─── EXERCISE INPUTS ───
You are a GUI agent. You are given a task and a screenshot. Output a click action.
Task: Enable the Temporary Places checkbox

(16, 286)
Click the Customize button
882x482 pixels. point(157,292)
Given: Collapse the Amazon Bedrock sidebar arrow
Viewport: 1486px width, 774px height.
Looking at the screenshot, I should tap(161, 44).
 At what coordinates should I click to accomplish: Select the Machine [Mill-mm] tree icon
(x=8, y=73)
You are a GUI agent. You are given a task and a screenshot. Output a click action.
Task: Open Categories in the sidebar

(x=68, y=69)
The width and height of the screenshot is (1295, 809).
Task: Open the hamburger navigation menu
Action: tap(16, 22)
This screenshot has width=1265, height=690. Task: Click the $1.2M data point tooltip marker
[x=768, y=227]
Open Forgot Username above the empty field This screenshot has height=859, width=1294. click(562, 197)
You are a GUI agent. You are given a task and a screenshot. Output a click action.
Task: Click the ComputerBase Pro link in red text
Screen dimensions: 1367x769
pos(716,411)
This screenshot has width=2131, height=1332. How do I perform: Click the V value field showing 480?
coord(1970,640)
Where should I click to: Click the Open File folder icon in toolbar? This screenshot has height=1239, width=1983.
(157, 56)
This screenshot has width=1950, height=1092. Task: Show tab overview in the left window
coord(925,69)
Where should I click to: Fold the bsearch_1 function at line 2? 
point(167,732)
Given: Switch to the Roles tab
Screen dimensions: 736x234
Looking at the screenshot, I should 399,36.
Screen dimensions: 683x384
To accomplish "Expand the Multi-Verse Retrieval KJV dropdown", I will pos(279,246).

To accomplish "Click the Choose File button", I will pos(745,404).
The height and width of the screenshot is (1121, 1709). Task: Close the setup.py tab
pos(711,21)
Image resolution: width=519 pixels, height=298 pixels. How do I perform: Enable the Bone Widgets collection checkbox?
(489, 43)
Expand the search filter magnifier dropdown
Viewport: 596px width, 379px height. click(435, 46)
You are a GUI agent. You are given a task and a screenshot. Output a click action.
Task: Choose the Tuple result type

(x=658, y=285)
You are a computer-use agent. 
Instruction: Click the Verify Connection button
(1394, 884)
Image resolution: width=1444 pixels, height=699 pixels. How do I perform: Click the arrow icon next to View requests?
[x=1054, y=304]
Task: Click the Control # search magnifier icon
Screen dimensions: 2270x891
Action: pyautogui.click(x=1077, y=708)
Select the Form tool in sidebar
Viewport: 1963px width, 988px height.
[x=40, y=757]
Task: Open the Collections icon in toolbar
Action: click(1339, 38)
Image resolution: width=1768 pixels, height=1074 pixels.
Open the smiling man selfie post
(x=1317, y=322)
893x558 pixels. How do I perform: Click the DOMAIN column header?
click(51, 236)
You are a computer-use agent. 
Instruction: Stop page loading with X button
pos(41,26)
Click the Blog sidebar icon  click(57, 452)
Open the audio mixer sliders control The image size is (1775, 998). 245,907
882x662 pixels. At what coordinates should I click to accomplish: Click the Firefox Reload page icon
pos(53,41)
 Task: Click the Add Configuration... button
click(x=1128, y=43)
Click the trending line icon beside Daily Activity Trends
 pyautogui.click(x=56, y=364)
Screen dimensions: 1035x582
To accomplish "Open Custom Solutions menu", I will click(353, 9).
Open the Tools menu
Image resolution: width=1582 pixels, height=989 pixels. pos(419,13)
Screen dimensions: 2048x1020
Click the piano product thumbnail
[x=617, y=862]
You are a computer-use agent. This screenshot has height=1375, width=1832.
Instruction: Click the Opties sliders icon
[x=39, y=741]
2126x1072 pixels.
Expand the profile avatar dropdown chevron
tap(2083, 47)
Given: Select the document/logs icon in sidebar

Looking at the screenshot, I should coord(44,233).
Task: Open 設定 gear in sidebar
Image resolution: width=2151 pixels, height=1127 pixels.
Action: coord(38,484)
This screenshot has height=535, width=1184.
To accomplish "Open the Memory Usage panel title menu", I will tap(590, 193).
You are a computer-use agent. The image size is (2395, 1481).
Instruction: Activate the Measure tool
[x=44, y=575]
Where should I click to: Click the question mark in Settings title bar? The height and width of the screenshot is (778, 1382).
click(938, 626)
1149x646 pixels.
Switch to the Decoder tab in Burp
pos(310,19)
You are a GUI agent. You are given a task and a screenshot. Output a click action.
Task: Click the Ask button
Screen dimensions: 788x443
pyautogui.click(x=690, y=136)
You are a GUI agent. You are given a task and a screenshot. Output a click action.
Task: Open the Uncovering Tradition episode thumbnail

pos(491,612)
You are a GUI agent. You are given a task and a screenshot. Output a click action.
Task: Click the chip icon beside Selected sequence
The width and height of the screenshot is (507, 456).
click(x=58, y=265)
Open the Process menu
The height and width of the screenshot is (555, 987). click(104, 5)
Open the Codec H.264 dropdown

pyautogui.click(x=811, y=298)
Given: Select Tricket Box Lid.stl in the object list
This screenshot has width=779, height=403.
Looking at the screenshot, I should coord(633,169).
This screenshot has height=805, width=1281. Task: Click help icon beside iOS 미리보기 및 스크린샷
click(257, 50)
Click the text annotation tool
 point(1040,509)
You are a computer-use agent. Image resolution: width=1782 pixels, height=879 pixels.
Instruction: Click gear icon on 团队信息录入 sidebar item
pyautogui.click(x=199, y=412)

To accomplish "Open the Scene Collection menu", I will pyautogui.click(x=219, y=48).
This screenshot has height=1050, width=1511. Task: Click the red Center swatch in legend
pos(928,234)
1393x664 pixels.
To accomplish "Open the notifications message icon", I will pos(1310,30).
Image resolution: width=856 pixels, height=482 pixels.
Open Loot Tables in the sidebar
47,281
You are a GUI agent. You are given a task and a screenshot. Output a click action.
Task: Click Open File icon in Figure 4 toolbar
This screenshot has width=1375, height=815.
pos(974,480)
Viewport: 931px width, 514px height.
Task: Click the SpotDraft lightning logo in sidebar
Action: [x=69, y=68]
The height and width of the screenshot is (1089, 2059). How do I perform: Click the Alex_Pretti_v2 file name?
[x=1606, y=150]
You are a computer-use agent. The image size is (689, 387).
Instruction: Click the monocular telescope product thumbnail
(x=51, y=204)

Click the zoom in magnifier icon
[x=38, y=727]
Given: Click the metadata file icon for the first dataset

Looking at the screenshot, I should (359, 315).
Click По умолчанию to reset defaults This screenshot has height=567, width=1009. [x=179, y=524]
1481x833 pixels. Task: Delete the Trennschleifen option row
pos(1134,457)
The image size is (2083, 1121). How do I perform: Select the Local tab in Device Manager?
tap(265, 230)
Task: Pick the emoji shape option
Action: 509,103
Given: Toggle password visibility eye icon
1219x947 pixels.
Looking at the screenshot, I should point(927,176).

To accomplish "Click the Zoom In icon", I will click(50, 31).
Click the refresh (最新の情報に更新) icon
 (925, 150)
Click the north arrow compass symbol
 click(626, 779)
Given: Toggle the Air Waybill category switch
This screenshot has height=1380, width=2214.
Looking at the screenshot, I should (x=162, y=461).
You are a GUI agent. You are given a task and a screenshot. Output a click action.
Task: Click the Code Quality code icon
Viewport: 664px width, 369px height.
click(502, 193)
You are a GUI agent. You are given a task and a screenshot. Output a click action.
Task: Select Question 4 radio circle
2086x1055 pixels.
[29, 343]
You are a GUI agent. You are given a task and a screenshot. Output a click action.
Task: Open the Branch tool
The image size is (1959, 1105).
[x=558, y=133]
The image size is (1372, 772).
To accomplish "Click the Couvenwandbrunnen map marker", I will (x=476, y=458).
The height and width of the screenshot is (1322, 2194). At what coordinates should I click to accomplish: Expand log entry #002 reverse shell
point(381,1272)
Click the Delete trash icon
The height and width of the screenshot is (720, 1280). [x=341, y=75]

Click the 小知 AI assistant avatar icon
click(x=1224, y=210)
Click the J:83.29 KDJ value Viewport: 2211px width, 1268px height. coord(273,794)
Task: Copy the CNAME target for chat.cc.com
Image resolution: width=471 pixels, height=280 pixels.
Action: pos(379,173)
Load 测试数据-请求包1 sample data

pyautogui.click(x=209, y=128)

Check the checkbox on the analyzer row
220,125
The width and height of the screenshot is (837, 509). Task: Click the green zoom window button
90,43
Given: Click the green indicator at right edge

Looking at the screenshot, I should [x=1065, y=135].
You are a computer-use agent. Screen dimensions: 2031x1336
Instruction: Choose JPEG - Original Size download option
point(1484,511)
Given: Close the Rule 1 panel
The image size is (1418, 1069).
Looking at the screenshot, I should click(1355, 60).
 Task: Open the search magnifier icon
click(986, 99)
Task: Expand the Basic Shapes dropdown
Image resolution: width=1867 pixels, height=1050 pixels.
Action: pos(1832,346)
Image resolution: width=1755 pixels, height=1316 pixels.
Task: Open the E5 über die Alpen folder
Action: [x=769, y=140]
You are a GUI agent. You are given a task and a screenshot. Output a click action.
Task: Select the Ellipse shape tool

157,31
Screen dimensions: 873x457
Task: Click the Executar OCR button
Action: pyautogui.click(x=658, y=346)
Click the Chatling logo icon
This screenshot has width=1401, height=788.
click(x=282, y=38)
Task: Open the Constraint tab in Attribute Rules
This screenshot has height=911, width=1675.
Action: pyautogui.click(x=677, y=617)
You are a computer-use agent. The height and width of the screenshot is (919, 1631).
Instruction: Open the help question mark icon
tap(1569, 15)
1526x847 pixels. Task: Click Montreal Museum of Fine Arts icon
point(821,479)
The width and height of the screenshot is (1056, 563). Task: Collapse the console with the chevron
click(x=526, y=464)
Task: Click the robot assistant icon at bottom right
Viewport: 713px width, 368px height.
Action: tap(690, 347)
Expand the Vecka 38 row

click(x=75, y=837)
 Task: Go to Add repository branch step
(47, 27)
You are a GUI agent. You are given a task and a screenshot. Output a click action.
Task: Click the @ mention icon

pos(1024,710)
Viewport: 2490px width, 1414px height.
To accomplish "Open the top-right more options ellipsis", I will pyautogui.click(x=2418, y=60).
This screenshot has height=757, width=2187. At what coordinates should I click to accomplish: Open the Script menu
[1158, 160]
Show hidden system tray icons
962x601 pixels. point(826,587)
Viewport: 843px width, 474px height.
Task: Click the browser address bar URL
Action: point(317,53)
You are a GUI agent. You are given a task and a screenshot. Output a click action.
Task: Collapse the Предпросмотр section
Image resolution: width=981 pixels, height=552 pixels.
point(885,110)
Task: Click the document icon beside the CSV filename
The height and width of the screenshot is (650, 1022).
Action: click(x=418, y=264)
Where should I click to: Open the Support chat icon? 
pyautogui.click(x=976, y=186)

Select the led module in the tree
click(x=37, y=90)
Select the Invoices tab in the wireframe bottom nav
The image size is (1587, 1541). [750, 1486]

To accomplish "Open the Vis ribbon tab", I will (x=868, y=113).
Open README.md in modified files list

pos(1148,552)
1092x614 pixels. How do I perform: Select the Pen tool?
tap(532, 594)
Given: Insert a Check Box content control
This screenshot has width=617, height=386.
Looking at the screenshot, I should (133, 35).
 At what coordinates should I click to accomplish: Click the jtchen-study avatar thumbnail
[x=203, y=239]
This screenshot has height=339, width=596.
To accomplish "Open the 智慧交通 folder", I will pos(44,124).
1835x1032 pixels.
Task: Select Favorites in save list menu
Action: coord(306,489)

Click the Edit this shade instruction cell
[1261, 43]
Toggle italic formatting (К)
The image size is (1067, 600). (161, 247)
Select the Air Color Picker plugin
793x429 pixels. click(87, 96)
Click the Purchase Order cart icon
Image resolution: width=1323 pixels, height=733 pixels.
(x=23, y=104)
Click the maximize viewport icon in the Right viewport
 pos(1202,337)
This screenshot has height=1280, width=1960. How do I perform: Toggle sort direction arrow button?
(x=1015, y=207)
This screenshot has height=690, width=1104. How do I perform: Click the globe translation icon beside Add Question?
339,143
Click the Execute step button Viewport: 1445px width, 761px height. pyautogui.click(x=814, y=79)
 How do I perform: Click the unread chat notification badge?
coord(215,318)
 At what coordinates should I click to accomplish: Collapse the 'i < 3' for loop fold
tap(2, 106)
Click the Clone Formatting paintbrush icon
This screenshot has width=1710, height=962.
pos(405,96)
───
From the data above, count the lines that contain "panel" and write only that count.

2